Sorry for the delay in a response.  Too many recent deadlines and
vacations...

> It seems that there is an impression that I feel the authors of the
> 5011-update draft are wrong choice to be documenting this.  This is
> not meant to be a personal attack on the authors but a blanket comment
> on seeing operator-focused documents being produced without operator
> involvement.  (Apologies if it is thought to be an ad hominum
> "attack".)

I do understand that it wasn't anything personal.

> It isn't that Wes and Warren aren't qualified to write the document.
> I'm commenting on the legacy of documents written by protocol
> designers that are passed off as operations guidance.

I think this is where the biggest misconception may lie about the
purpose of our document.  The document is structured as a mathematically
defined security line that you MUST NOT cross, not as operational
guidance.  We even state so multiple times in the document and I do hope
that a future document (authored by someone else) comes out as a BCP or
informational document that truly does give good advice, from a
publishers point of view, about the best way to use RFC5011 and
suggested timing mechanisms for key-rolling things like the root and
other domains.

This document is a security analysis result, however, and it may be that
you might think this was actually the wrong group to submit it through?  

[good story about operators not reading RFCs...]

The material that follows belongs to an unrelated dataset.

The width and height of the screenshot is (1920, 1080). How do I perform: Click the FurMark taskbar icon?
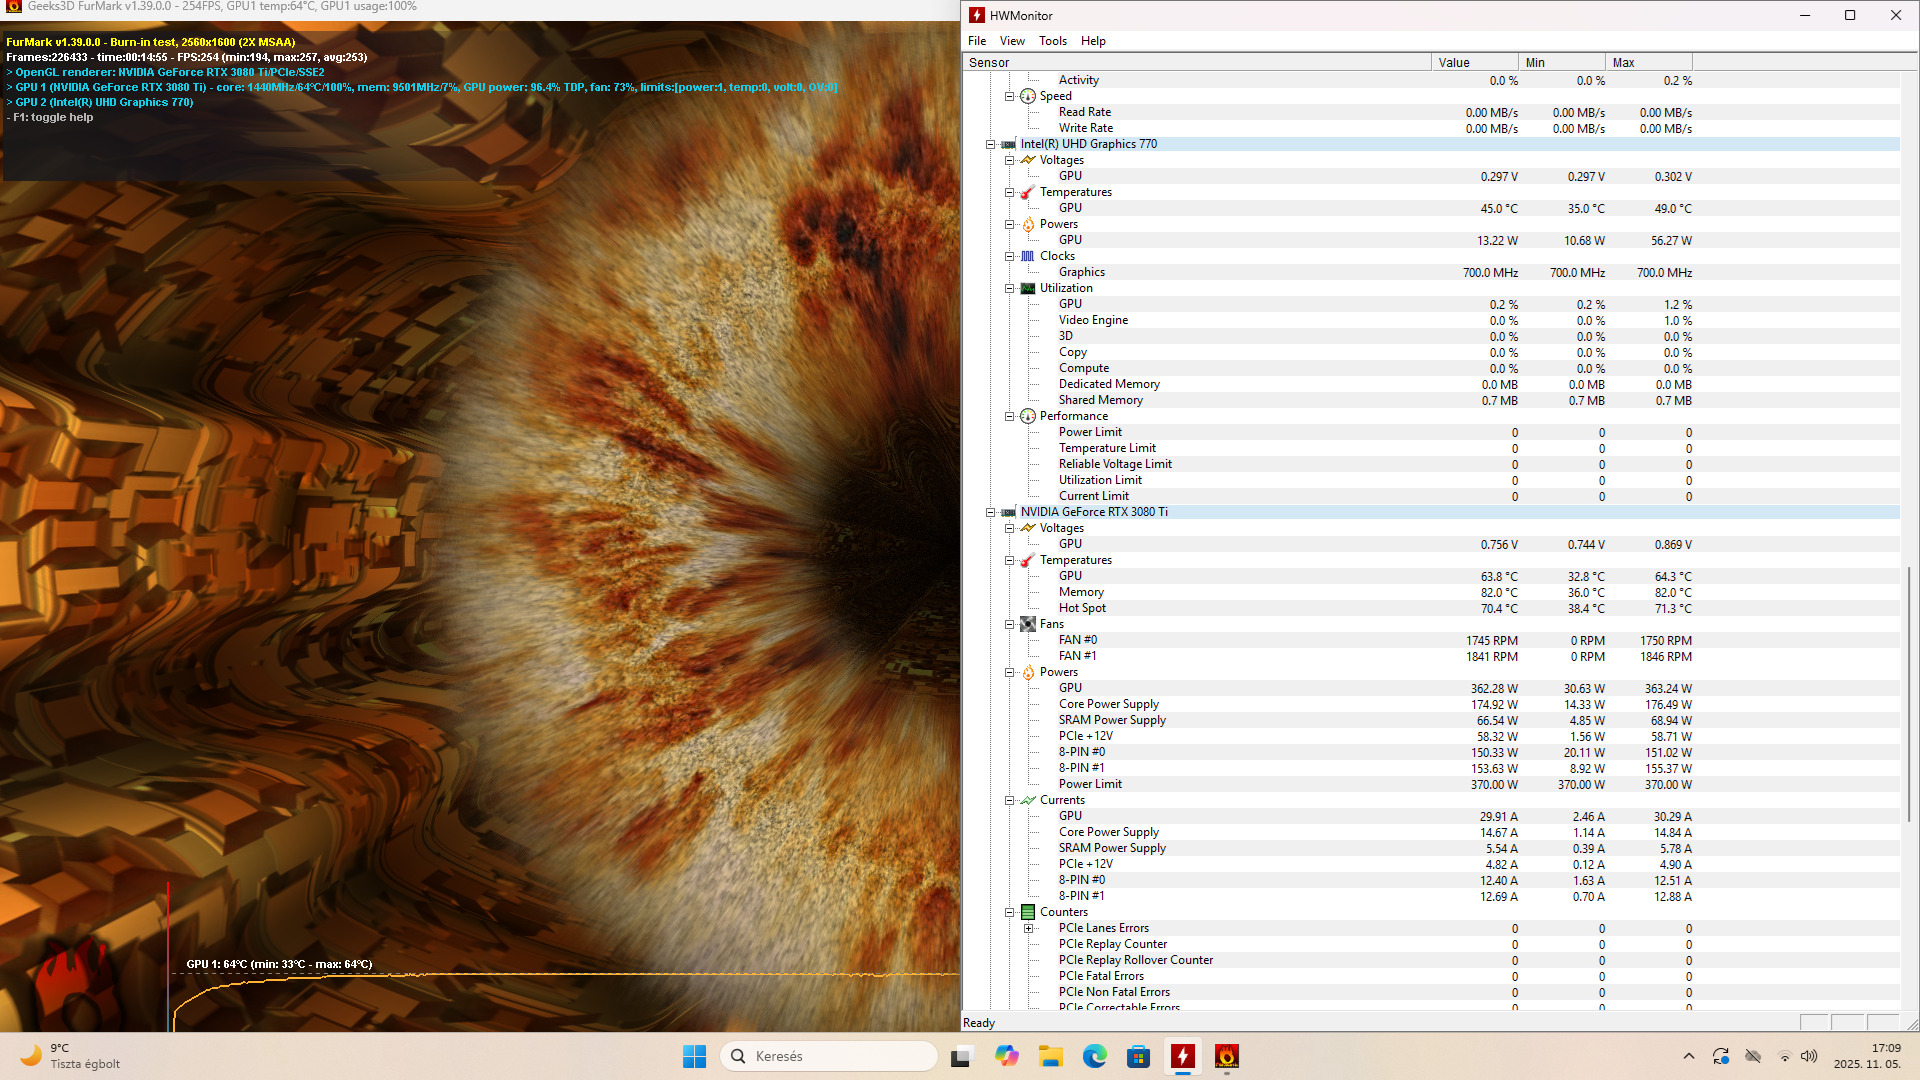pyautogui.click(x=1227, y=1056)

> Since then I wondered what could be done to improve the usefulness of
> RFCs to operators and why I have begun to think of "return on
> investment" of documents.

I sure wish we had a better answer to this problem, as it's been
plaguing the O&M section of the IETF for decades (forever?).
Unfortunately, I suspect that there isn't nearly enough "real operator
content" here (IETF) to attract the attention of operators.  It still
looks and feels and smells like a protocol engineer camp, and if you're
an operator and have the choice of spending time and a travel budget
toward an IETF or toward a *OG/RIPE, it's much more likely you'll head
toward the dedicated operational camps.  I'm not sure that means we
shouldn't produce work out of the O&M area though, as we have a lot of
people from operator companies that are here as proxies at least.